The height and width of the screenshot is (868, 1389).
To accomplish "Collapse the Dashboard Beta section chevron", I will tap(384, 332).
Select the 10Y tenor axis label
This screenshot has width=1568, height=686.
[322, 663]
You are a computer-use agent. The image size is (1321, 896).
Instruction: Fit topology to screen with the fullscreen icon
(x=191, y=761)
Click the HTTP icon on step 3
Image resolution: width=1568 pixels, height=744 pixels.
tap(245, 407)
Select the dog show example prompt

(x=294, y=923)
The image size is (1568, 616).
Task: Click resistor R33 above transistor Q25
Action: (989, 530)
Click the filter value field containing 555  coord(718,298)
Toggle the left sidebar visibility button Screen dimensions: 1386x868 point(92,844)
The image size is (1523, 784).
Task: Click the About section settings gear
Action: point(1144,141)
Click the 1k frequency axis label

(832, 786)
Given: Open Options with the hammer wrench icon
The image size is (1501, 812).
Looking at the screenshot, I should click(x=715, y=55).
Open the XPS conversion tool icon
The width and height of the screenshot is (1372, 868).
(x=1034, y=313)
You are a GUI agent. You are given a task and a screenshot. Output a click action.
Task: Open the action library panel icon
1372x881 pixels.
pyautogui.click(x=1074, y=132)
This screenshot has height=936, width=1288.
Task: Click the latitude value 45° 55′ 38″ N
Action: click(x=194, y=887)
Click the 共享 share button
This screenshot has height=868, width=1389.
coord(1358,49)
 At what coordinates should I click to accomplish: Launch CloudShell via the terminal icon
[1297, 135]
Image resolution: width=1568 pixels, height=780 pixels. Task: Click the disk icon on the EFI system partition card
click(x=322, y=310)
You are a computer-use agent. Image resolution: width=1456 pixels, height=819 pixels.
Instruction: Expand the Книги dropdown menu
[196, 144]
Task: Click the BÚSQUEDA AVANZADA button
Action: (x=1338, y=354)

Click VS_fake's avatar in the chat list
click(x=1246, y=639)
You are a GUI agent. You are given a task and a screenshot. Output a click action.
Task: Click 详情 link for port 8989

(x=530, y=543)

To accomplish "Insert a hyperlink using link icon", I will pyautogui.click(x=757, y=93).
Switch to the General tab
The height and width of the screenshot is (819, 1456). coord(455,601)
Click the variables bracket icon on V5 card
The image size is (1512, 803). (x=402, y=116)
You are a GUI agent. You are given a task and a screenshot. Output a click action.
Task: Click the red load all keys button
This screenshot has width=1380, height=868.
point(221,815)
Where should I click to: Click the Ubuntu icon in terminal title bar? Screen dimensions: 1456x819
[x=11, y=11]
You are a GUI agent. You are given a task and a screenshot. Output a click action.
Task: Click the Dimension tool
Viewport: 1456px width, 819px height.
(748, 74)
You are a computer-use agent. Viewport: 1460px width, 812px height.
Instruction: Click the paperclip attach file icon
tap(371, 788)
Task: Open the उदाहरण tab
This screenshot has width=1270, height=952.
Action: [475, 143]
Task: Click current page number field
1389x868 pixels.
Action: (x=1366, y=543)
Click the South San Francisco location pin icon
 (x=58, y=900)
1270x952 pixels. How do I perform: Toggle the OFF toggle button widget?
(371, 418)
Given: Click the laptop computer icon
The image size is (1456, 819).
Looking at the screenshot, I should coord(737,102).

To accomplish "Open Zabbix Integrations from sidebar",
____________________
▶ [PROBLEM DESCRIPTION]:
The response must contain each line above that holds the string "will".

▶ [SOLVED PROBLEM]:
To accomplish "Collapse the Dashboard Beta section chevron", I will tap(384, 332).
To accomplish "Insert a hyperlink using link icon", I will pyautogui.click(x=757, y=93).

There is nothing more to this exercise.